After Donald Trump announced that a Republican operative named Kash Patel was his choice to lead the FBI, the question wasn’t whether FBI Director Chris Wray would leave his post. Rather, what remained to be seen was when and how he’d leave.
Those questions now have an answer: Wray delivered remarks to FBI employees and confirmed that he would serve until the end of the Biden administration and then step down. The outgoing director conceded that the decision was “not easy,” but said he believed he was “doing what’s right for the FBI.”
The official record will show that Wray voluntarily resigned, despite the fact that he had nearly three years remaining in his tenure, after having been appointed under highly controversial circumstances in 2017. But that record will be incomplete: Wray didn’t want to quit; he was shown the door. The outgoing director was left with a choice between walking away or being fired by the incoming president, and he chose the former.
With James Comey, Trump became the first president to fire an FBI director without cause. With Wray, he has effectively done the same thing again.
And that, in turn, generated a different set of questions.
Why does Trump have such contempt for Wray? Offered an opportunity to explain his apparent disgust for his own handpicked FBI director, the president-elect tried and failed to make a compelling case during an interview on NBC’s “Meet the Press.” The New York Times published a related report on the “turbulent relationship” between the two Republicans and “how their relationship quickly went from bad to awful.”
The report covers a fair amount of ground, but the common thread tying the elements together is clear: There were a variety of investigations Trump wanted the FBI to ignore or massage, and Wray instead did his job. As The Atlantic’s Jonathan Chait summarized, Wray “proved unable to meet Trump’s expectations for the position, which are (1) to permit Trump and his allies to violate the law with impunity, and (2) to investigate anybody who interferes with (1).”
Some leaders reject officials who are corrupt; Trump has a habit of rejecting officials who aren’t corrupt enough.
If Wray was going to be fired anyway, is his looming resignation understandable? There’s no shortage of opinions on this, but I’m persuaded by those who’ve argued that the FBI director made a mistake by, to borrow a phrase from Timothy Snyder’s “On Tyranny,” obeying in advance.
As Garrett M. Graff, a journalist and historian who wrote a book about the FBI, added, “This is an unbelievable abdication by Wray and makes it so much easier for Trump to install a corrupt leadership under Kash Patel and weaponize the FBI. Wray is doing a huge disservice to the FBI past, present, and future.”
Wray could’ve forced Trump to take the extraordinary step of firing his own handpicked FBI director without a good reason. By embracing “anticipatory obedience,” Wray made the mistake of doing the president-elect an unearned favor.

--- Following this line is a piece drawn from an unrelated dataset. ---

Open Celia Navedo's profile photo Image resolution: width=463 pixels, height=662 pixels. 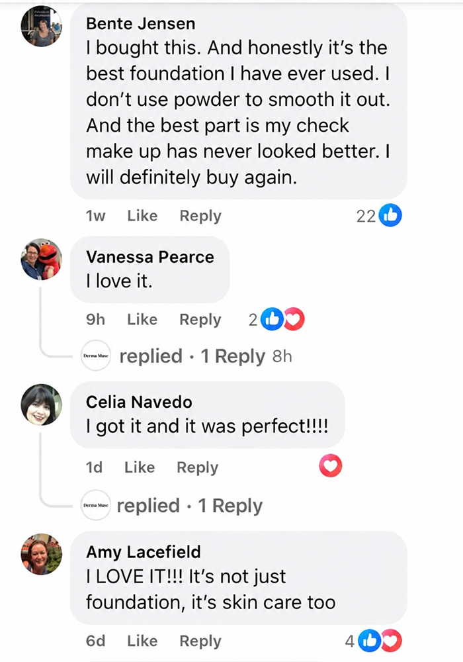point(41,404)
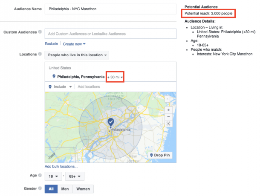
Task: Open the Include locations dropdown
Action: 61,86
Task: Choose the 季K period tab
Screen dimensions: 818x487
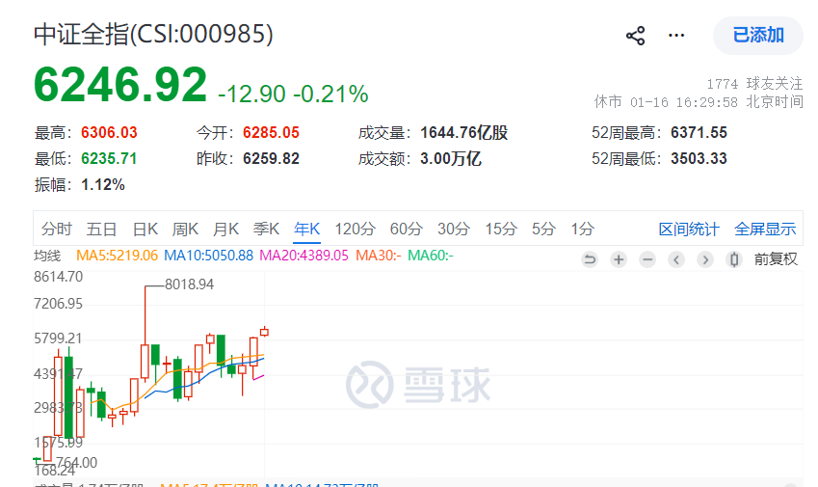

But isn’t Trump’s campaign against Wray worse than Wray’s decision to step down? There should be no doubt that while the outgoing FBI director should’ve forced Trump’s hand, the more important scandal is the president-elect’s eagerness to politicize and weaponize federal law enforcement, ousting a Republican official who deserves to keep his job while making way for a partisan operative with a literal enemies list.
Indeed, part of what makes the latest developments so exasperating is the degree to which Trump and his allies are rewriting the story of Wray’s tenure, effectively trying to turn him into the villain of a narrative based entirely on partisan myths and nonsense.
House Speaker Mike Johnson, for example, suggested Wray was partly responsible for having “weaponized” the bureau “against the American people,” which plainly never happened in reality. Similarly, the president-elect wrote by way of his social media platform, “Under the leadership of Christopher Wray, the FBI illegally raided my home, without cause, worked diligently on illegally impeaching and indicting me, and has done everything else to interfere with the success and future of America.”
Trump’s missive was littered with lazy and obvious lies. In fact, it twice used the word “illegally,” suggesting he believes Wray and the FBI committed crimes — which is bonkers, and which is the sort of false claim that Trump has never even tried to bring to a courtroom, because he realizes sanctions would soon follow.
But too many Republicans find it easier to smear Wray than defend the indefensible.